Arabic is one of the fastest growing languages in the country, but it’s not recognized in the Voting Rights Act, which includes a section meant to help those whose native language isn’t English.
"So, the legislation was written such that if ten thousand people or five percent of the population of political jurisdiction primarily speak a language other than English, right, they could be included," said Luis Ricardo Fraga, director of the Institute of Latino Studies at Notre Dame.
Fraga said only groups considered "language minorities" listed in the law qualify for federal translation help. Those groups are Spanish, Asian, Native American, and Native Alaskan.
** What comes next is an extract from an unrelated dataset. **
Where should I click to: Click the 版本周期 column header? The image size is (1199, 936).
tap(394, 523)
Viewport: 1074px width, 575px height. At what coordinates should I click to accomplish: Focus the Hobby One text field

Those who speak Arabic as their first language aren't the only ones who face this issue, Creole is the first language for many of the more than a million Haitian Americans in the country.
“There are words you say in Creole that resemble English," said Frantz Sonnen. "It's really unique.
Sonnen is a U.S. citizen who came to the United States in the 1980s from Haiti. Today he is a minister who helps St. Louis' Haitian community. He says Creole-translated ballots would send a message to his community.
"It would mean a lot. It would mean that they matter. It would mean that their voice can be heard," Sonnen said
Dearborn isn't the only place where there is a push to expand translated voting materials.
Shams Al-Badry is with the Arab American advocacy group ACCESS.
She says there is sometimes pushback to expanding language access in some parts of the country.
"A lot of the pushback is if you’re voting in America, you should be able to speak English," she said. "But it’s not something everyone in our country speaks fluently."
For November's midterm elections, Dearborn voters will have access to Arabic-translated ballots again.
"Why not make the democratic process a little easier and ensure that people who want to vote and be part of the election process in the language that they’re comfortable speaking?" Al-Badry said
Dearborn also passed an ordinance that says ballots will be translated into any language that more than five percent of the community speaks.
“If you’re able to allow a voter to walk in and make a more informed decision, I think it only betters the entirety of our democracy," Mayor Hammoud said.